After a nap, we take a brief outing. By then it is almost six o’clock and the sun has very nearly set. Still, as Marc goes out and about, it seems every ten feet he runs into someone he knows: warm greetings, asking after family, Suzanne, the kids, the grandkids. I am introduced at least a dozen times. I already know the word for “bishop” in Inabaknon, borrowed directly from the Spanish obispo, and when it comes up there are smiles, raised eyebrows, someone takes my hand and either kisses my ring, or touches it to their forehead. (I am going to be impossible when I get home.)

Among those we meet is a member of Marc’s board named Mercy; she is a retired teacher and now on the town council. Her husband Pantit is one of the Center’s translators, and she is a wonderful tour guide. She shows me the old parish church, which dates back to 1496, still surrounded by remnants of the original town walls, and the same spring used by the Spaniards, still an important feature of town life. The crews of the galleons loaded their casks with fresh water here, the last service station until their next stop– Acapulco.

By the time we get back to the Center it is dark. Warren, the Center’s 16-year-old scholar/caretaker, has prepared us a soup for dinner, and by the time it is consumed, I am about ready to fall asleep into my empty bowl.  But there is still the Bible Study.

Yes. You remember. The Sower and the Seed? People have been organizing their friends around this for most of the afternoon, and by the time we finish our soup, people are gathering in the library. In a few minutes there are twenty in all. This is a much more diverse group than in Taiwan or Uganda: several members of the Board, half a dozen high school students, some retirees, a couple of young parents. The range in age is from 14 to well over 70! I use the same protocol as before: I do a brief introduction, we go around the room reading the passage (Mark 4:1-20) a verse at a time, in English, then Inabaknon. Then I ask them to divide into three groups to discuss, as specifically as possible, where they find the Hard Ground, Stony Ground or Thorny Ground (respectively) in their own lives.  They take about fifteen minutes, then come back to share. There was more than I can report here, but the most interesting emphasis, I think, is the sense of shame.

a few of my new friends

In all three kinds of “soil” there is the recurring presence of the “higher status person” who makes them feel inferior– the idea that what you have to offer isn’t valued, because of others who are higher up in the social ladder. That is the “hard ground” that won’t admit the good word of our infinite worth before the Father. As in Taiwan, the “stony ground” is being made fun of or mocked for their faith, especially among the students; but the “thorny ground” has more to do with daily worries about family, money and children, and I am instantly reminded this is a much poorer community than I was in a few days earlier. At the end, I ask them to go back into small groups and ask one question: where in their lives is the good soil from which God brings the fruit of His Kingdom. When they come back the answers are many and various, but I’m going to save this piece for a later blog!

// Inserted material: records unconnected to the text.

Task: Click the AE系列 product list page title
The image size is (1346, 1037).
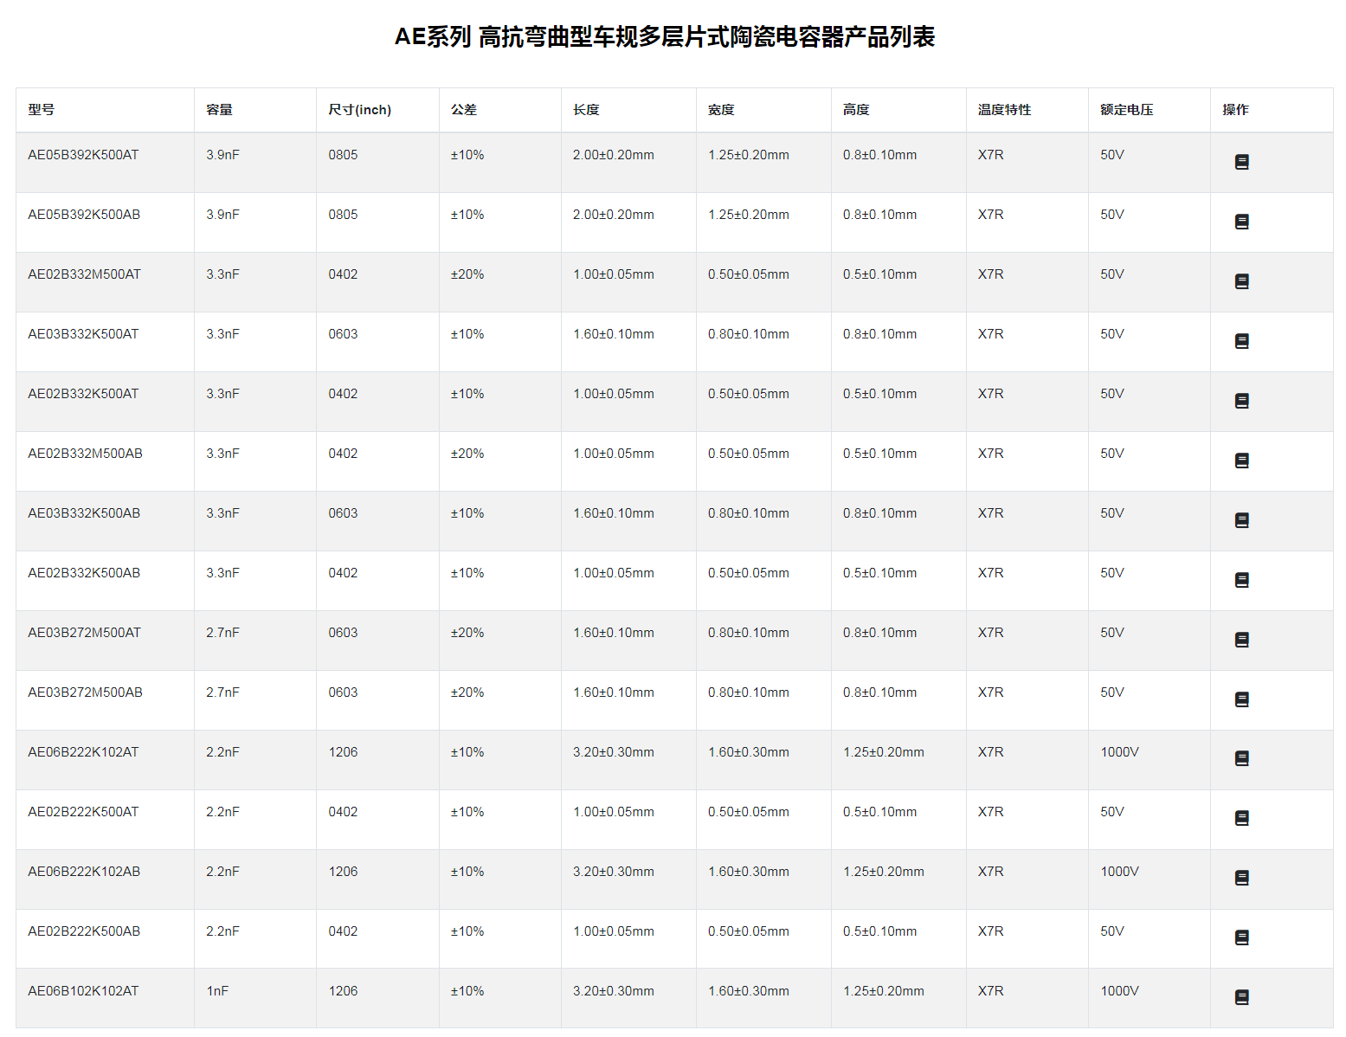Action: coord(665,37)
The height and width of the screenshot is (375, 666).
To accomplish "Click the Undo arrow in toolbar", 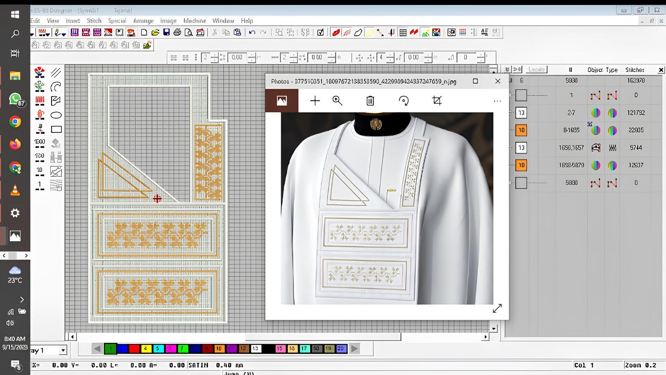I will (252, 32).
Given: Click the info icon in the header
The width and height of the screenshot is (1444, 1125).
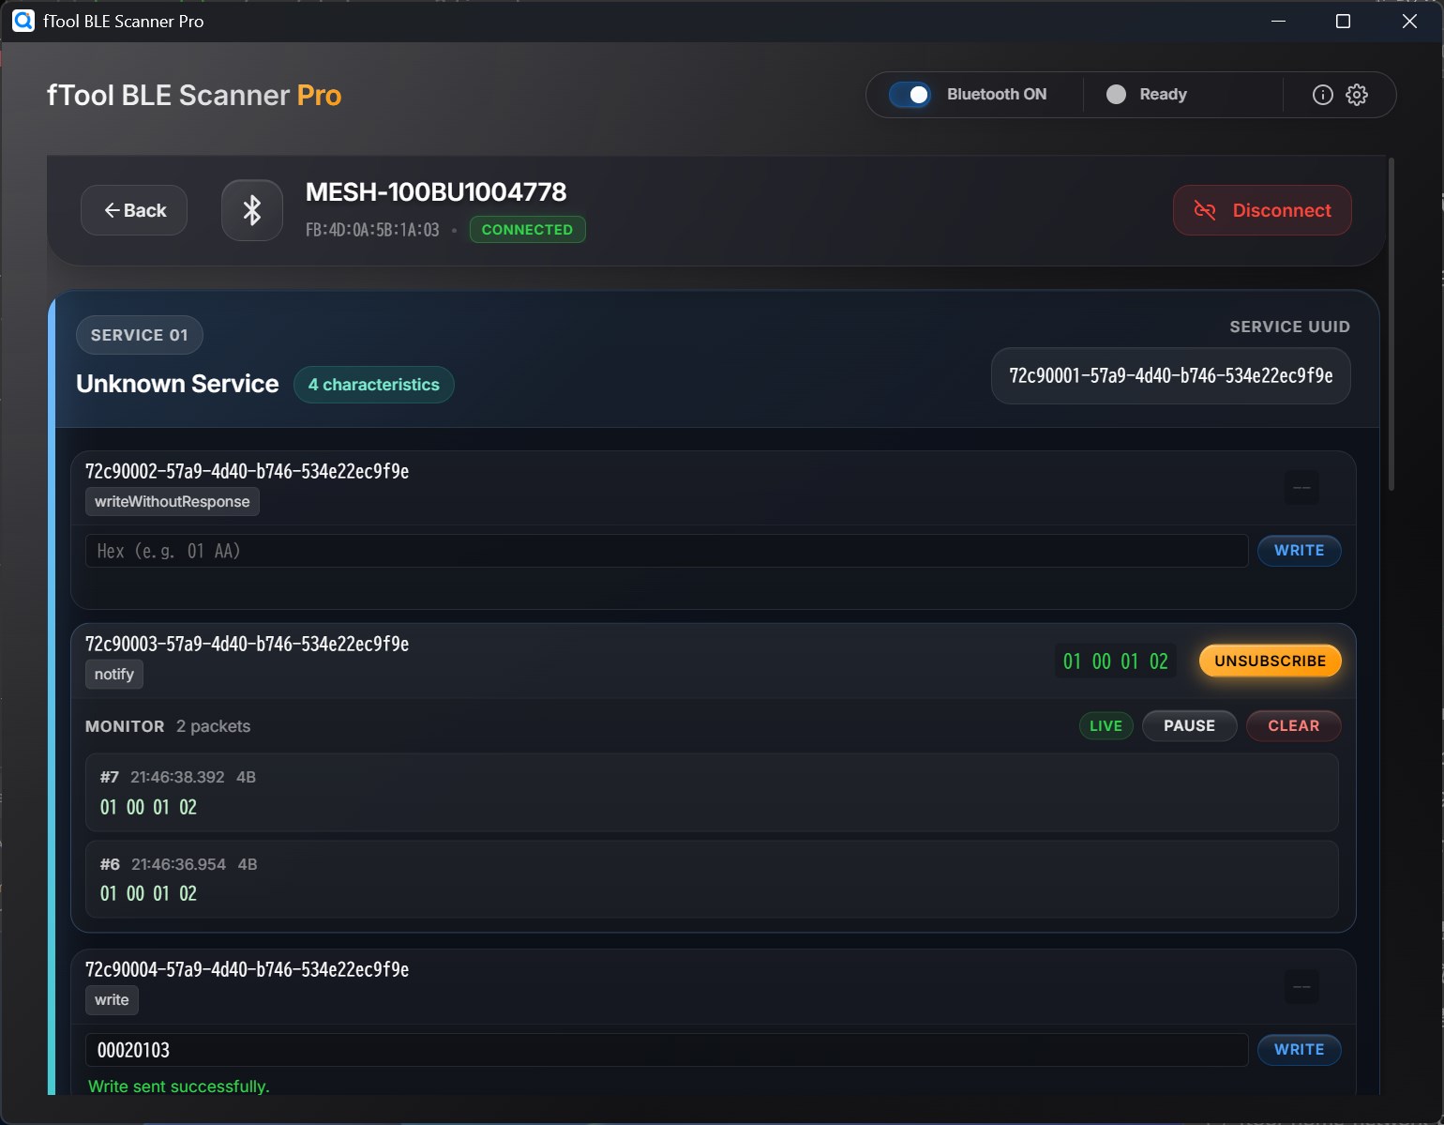Looking at the screenshot, I should coord(1322,94).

After prayers are offered, all the good-byes are said, and everyone leaves, I am seriously ready for bed. Marc and I debrief a little, and I head upstairs thinking I might fall asleep on the landing. I do manage to make it to my room, however. I thank God for His mercies, for Marc and Suzanne and the lives of everyone I have met; I pray for Betsy and Evan and the Diocese, but I don’t remember getting more than halfway through the Lord’s Prayer. I pass out somewhere in the middle of “forgive us our trespasses” and not even the persistent evening crow of the roosters, or the weird chanting of the gecko outside my window can trouble my sleep.